Subscription Required. Please recommend JoVE to your librarian.

Discussion

Создание высокого качества весьма разнообразны ORFs отфильтрованных библиотеки является первым важным шагом в рамках всей процедуры так, как оно повлияет на все последующие шаги трубопровода.

Важной особенностью выгодно нашего метода является, что любой источник (intronless) ДНК (cDNA, геномной ДНК, ПЦР получены или синтетических ДНК) подходит для строительства библиотеки. Первый параметр, который следует принимать во внимание это, что длина фрагментов ДНК, клонированные в pFILTER вектор должен обеспечить представление всей коллекции областей генома или транскриптом, так называемые «domainome». Мы продемонстрировали, что доменов протеина могут быть успешно клонирован, выбран и окончательно определены, начиная от фрагментов ДНК с длиной распространения охватывающих от 150 до 750 bp33,34, и это соответствует тому, что сообщается в литература, показывая, что большинство доменов протеина 100 aa длины (в диапазоне от 50 до 200 aa)15.
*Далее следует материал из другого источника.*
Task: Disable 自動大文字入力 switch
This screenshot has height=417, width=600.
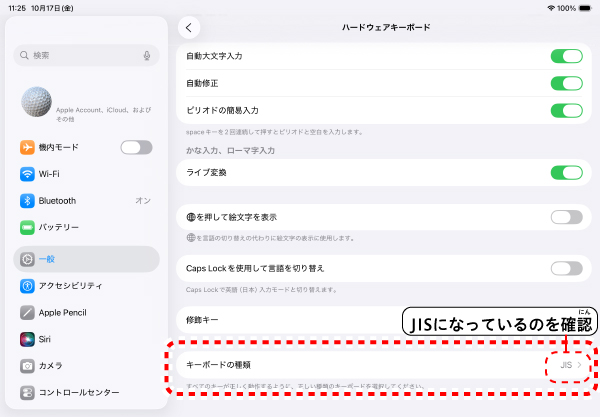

ДНК, исходный материал должен раскололась на размер диапазон выбора и позднее клонированных в фильтрации вектор12 (pFILTER). Во время этих шагов можно избежать потенциальной предвзятости, максимальной эффективности все клонирование шаги реакций, включены в протокол, в частности фрагмент конец ремонт и фосфорилирования. Подготовка вектор является сложной задачей и следует при оптимальных условиях, а также, чтобы избежать плазмид деградации и/или загрязнение непереваренных вектор.

После того, как была создана библиотека, его следует «фильтровать» для того, чтобы сохранить только ORFs сложенном фрагментов. Ключевым параметром для модуляции этот шаг является селективным давление, которые могут быть изменены согласно строгости фильтрации желаемого. Выбор производится с использованием ампициллина: чем выше концентрация используется, тем меньше количество преобразованных бактерий колоний смогли выжить. Это отражает способность метода фильтрации для выбора хорошего-против бедных папка ORFs34. Это сокращение количество клонов уравновешивается увеличением складывания свойства выбранных фрагментов. Обычно ампициллин концентрация должна быть достаточно, чтобы сократить количество бактериальных колоний в отношении тех, которые могут быть получены растущей библиотеки на хлорамфеникол только до 1/20.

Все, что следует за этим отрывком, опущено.